Instructions for the task
Transcribe the records word for word, beginning with the first line and ending with the line that contains "Click Afficher les"; include nothing else.

==*==

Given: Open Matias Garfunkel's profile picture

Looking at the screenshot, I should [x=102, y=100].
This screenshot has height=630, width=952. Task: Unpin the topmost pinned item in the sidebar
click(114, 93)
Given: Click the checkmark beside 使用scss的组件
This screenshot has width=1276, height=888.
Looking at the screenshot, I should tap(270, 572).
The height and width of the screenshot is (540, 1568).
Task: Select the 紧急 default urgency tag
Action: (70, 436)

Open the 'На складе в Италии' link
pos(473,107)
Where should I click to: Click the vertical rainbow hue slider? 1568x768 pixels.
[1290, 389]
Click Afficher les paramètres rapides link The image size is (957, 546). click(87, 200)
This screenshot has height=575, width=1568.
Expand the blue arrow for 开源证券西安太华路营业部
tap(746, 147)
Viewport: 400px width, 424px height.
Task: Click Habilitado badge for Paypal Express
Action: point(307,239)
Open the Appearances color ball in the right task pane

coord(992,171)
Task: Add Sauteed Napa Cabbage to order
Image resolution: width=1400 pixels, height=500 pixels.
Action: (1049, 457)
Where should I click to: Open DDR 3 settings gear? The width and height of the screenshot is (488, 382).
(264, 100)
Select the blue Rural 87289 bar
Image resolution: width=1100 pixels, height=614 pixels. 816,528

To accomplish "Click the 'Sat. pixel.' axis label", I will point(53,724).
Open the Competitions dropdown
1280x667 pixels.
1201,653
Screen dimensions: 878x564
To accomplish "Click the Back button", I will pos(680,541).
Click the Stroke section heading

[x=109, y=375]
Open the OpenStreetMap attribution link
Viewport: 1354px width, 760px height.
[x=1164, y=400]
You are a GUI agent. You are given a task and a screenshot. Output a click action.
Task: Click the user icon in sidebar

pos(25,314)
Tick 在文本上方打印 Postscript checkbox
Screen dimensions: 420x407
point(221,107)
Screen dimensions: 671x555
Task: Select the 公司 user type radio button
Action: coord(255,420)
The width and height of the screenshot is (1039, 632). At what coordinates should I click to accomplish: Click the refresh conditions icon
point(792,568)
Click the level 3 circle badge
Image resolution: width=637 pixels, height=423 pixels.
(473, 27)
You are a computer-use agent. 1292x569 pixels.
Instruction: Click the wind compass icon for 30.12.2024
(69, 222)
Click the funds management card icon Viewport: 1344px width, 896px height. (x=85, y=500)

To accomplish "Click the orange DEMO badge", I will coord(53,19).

==*==

Reply to the exercise
Given: Open Matias Garfunkel's profile picture

Looking at the screenshot, I should [x=102, y=100].
This screenshot has height=630, width=952. Task: Unpin the topmost pinned item in the sidebar
click(114, 93)
Given: Click the checkmark beside 使用scss的组件
This screenshot has width=1276, height=888.
Looking at the screenshot, I should tap(270, 572).
The height and width of the screenshot is (540, 1568).
Task: Select the 紧急 default urgency tag
Action: (70, 436)

Open the 'На складе в Италии' link
pos(473,107)
Where should I click to: Click the vertical rainbow hue slider? 1568x768 pixels.
[1290, 389]
Click Afficher les paramètres rapides link The image size is (957, 546). click(87, 200)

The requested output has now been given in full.